Task details | In the entries below, find the line containing "Viewport: 297px width, 157px" and the line containing "is (520, 268).". Copy those two lines and everything between them exactly, and only that.

Data extracts |
Start of Block

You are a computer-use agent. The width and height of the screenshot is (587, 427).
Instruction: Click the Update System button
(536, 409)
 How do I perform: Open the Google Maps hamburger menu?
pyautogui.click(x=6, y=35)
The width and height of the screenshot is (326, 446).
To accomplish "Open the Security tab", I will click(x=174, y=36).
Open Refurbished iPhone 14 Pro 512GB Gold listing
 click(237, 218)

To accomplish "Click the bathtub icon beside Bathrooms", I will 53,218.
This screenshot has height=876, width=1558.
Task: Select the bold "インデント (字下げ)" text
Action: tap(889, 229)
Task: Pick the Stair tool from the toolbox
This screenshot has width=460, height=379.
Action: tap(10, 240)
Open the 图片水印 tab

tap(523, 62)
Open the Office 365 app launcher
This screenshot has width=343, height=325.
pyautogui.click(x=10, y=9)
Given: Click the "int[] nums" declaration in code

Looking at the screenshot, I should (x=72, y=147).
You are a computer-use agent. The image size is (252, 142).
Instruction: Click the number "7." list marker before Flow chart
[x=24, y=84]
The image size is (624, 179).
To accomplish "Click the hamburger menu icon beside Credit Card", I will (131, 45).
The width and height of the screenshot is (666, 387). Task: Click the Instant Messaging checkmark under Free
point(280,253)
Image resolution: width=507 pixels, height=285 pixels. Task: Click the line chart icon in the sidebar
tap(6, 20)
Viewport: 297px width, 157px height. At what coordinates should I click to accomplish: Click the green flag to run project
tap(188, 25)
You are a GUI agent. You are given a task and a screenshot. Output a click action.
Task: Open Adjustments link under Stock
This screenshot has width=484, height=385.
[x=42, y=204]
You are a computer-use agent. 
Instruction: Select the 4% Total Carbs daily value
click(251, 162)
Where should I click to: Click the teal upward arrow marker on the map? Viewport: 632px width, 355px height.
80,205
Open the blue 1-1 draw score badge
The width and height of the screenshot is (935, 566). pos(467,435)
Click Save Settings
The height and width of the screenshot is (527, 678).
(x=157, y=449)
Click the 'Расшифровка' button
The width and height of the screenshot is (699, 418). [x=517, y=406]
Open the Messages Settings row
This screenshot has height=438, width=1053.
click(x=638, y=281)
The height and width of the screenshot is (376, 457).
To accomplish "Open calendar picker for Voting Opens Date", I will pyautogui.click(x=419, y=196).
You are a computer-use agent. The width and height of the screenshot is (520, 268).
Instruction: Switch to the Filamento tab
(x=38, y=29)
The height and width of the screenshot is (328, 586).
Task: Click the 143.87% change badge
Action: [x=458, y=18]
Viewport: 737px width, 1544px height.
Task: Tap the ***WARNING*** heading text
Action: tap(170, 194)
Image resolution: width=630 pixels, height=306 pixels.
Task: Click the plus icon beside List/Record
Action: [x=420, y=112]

End of Block

Result |
Viewport: 297px width, 157px height. At what coordinates should I click to accomplish: Click the green flag to run project
tap(188, 25)
You are a GUI agent. You are given a task and a screenshot. Output a click action.
Task: Open Adjustments link under Stock
This screenshot has width=484, height=385.
[x=42, y=204]
You are a computer-use agent. 
Instruction: Select the 4% Total Carbs daily value
click(251, 162)
Where should I click to: Click the teal upward arrow marker on the map? Viewport: 632px width, 355px height.
80,205
Open the blue 1-1 draw score badge
The width and height of the screenshot is (935, 566). pos(467,435)
Click Save Settings
The height and width of the screenshot is (527, 678).
(x=157, y=449)
Click the 'Расшифровка' button
The width and height of the screenshot is (699, 418). [x=517, y=406]
Open the Messages Settings row
This screenshot has height=438, width=1053.
click(x=638, y=281)
The height and width of the screenshot is (376, 457).
To accomplish "Open calendar picker for Voting Opens Date", I will pyautogui.click(x=419, y=196).
You are a computer-use agent. The width and height of the screenshot is (520, 268).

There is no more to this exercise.